The life of a teacher in need of a shave in 19th-century Scarborough was governed by some strange rules, visitors to the Scarborough Historical Society’s annual exhibit learned.
The three-day exhibit, timed to coincide with Heritage Week, was held on the weekend at the Scarborough Town Centre and offered historical information and photography documenting the growth of Scarborough.
Information on past employment requirements, cultural sensibilities and the bizarre was on display, too, and included the job regulations for teachers in the 19th century.
One rule stated, “Any teacher who gets shaved in a barbershop will give good reason to suspect his worth, intention, integrity and honesty.”
“There was more going on at the barbershop than shaving,” historian Don Allen said. “It was well known that drinking and gambling were taking place in the back.”
Rick Schofield, the Scarborough Historical Society’s head archivist, added that a teacher were vulnerable if they decided to have a public shave.
“Teachers would be threatened with the straight razor by the barber or someone to give their child better marks,” he said.
Scarborough’s history is a family affair for the Schofields. Schofield’s daughter Meredyth is a history major at the University of Toronto Scarborough Campus.
Growing up around the archives and the historical society has been beneficial to Meredyth’s education, she said.
“The last year of high school, I won the Lieutenant Governor’s Ontario Heritage Award for preparing an R.H. King research guide,” she said.

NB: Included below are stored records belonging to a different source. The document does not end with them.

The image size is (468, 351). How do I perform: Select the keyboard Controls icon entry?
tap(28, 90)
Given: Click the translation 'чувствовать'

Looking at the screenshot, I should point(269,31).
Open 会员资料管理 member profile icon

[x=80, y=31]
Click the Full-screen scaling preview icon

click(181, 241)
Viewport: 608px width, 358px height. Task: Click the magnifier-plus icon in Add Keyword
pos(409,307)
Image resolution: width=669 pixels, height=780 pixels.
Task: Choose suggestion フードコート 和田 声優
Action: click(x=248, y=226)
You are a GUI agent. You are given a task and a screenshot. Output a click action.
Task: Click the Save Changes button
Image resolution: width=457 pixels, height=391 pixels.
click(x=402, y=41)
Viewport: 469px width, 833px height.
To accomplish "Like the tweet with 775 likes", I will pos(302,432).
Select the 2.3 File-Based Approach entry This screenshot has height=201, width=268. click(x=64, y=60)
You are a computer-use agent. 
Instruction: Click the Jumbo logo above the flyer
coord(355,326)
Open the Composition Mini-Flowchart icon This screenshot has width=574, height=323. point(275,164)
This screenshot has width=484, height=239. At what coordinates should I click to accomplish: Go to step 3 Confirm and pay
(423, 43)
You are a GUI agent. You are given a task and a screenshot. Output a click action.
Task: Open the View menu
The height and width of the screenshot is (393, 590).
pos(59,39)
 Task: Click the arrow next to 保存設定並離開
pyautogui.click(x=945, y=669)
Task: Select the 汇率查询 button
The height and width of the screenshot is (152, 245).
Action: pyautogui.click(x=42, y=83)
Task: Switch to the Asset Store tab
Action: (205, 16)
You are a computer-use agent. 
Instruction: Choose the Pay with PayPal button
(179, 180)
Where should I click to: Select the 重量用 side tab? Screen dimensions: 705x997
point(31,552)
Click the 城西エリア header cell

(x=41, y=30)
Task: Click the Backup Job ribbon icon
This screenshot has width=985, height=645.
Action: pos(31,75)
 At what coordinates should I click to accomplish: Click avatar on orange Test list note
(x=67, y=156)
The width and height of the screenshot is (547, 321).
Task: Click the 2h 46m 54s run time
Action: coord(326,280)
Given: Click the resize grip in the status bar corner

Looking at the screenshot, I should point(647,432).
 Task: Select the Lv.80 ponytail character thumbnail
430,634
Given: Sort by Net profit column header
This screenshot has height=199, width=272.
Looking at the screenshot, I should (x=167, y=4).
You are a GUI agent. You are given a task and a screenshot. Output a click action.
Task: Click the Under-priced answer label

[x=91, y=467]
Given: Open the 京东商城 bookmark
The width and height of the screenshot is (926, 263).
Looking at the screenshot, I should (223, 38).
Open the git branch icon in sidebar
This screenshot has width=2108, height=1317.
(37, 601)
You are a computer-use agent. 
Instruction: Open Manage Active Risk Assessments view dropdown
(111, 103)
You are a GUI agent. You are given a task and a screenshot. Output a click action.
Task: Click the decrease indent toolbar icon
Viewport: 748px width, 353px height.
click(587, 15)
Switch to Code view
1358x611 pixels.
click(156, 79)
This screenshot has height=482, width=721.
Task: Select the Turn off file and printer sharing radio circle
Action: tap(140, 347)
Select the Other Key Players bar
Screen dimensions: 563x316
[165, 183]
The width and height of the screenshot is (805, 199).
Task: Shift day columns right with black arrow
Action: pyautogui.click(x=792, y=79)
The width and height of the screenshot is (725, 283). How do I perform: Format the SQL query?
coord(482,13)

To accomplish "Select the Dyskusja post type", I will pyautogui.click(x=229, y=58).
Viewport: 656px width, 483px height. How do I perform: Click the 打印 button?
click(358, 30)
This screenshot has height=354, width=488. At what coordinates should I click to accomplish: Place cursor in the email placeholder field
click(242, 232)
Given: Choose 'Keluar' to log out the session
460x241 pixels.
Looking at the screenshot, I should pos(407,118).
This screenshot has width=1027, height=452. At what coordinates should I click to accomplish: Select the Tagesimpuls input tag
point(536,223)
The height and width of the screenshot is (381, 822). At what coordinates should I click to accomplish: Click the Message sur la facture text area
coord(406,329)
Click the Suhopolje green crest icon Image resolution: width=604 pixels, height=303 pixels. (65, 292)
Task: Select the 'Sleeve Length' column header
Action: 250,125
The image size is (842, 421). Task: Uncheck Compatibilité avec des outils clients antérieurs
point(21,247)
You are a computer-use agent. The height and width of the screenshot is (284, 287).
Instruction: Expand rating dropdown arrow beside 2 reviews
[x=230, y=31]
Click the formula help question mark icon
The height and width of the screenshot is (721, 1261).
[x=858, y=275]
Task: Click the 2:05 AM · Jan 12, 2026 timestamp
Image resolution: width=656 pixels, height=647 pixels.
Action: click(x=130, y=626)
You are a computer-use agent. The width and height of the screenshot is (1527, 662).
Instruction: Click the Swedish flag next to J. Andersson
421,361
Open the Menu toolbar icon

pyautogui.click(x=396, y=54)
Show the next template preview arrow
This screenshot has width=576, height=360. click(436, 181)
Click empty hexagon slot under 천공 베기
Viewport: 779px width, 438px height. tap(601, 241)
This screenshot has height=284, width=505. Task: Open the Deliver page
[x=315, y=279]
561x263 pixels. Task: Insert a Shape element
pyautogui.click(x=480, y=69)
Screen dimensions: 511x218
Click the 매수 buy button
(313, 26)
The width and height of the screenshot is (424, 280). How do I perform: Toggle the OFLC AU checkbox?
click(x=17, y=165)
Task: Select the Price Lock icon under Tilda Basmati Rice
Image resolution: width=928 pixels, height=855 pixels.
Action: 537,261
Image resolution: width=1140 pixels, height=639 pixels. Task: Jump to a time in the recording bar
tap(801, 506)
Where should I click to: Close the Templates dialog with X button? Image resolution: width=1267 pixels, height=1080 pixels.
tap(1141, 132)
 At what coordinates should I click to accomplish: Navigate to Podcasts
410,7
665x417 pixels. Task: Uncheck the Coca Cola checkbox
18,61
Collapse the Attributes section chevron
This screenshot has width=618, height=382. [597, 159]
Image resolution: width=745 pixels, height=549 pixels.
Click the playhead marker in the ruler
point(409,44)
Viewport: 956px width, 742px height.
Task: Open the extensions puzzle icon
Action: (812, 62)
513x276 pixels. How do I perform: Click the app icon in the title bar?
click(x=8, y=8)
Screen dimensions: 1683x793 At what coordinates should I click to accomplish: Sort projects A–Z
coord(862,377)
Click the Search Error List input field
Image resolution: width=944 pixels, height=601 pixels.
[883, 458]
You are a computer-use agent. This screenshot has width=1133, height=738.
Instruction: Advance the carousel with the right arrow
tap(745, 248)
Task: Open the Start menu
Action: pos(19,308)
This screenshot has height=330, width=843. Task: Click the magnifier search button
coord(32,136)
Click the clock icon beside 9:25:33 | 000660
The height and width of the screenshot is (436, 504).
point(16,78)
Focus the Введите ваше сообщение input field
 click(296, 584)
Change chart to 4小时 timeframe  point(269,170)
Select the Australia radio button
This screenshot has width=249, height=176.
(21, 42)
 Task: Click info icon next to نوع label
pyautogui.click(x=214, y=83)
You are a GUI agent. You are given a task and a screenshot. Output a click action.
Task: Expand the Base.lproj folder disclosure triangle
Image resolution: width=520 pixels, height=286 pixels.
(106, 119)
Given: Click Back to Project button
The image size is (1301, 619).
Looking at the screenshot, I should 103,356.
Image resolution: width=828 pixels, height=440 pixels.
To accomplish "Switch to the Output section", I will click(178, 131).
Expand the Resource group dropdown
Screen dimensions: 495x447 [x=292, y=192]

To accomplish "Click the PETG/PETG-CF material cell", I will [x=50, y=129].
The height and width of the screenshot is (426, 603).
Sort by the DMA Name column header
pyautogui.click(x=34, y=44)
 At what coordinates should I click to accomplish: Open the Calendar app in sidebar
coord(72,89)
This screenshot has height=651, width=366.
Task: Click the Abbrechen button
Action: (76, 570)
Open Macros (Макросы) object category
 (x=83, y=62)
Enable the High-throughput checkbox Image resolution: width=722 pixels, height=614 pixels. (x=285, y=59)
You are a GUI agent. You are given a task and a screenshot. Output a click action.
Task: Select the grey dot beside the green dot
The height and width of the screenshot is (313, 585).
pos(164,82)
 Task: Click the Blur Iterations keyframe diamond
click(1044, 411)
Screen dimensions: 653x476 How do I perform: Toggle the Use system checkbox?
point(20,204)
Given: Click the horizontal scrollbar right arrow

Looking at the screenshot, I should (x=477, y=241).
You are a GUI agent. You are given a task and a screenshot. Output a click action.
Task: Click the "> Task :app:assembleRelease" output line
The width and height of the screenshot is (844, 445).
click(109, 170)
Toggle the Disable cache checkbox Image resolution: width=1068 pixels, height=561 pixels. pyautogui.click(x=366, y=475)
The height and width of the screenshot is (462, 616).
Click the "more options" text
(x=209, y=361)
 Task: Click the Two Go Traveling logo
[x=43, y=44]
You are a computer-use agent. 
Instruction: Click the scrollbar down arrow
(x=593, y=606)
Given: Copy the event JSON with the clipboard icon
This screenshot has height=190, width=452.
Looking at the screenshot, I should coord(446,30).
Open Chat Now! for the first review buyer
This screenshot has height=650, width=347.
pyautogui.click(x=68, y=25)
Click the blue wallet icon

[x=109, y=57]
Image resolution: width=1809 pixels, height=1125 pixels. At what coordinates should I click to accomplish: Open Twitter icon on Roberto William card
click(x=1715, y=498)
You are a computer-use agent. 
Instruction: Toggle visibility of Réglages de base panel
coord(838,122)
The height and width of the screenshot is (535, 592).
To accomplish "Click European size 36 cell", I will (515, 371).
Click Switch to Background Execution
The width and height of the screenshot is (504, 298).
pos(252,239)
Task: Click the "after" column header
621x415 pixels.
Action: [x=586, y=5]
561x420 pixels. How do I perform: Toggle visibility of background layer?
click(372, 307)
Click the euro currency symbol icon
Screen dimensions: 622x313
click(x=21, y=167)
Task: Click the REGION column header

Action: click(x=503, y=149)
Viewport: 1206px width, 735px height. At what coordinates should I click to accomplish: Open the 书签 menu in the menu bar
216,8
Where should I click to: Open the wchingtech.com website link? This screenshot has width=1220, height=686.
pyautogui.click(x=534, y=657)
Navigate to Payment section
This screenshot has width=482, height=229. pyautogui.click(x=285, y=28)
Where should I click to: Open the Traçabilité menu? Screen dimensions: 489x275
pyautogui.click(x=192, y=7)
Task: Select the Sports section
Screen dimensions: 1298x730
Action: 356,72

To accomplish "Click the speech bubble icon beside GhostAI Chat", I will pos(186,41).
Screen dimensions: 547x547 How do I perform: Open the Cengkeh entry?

After graduation, the younger Schofield, whose mother works at the Scarborough Museum in Thompson Park, said she plans to follow in her father’s footsteps.
“I want to teach and be an archivist,” she said. “That’s how my father started.”
The three-day exhibit featured aerial photos of Scarborough through the years, historic artifacts like tickets collected by milkmen and historical timelines.
The Scarborough archives are kept at 6282 Kingston Rd. and are maintained by the Scarborough Historical Society.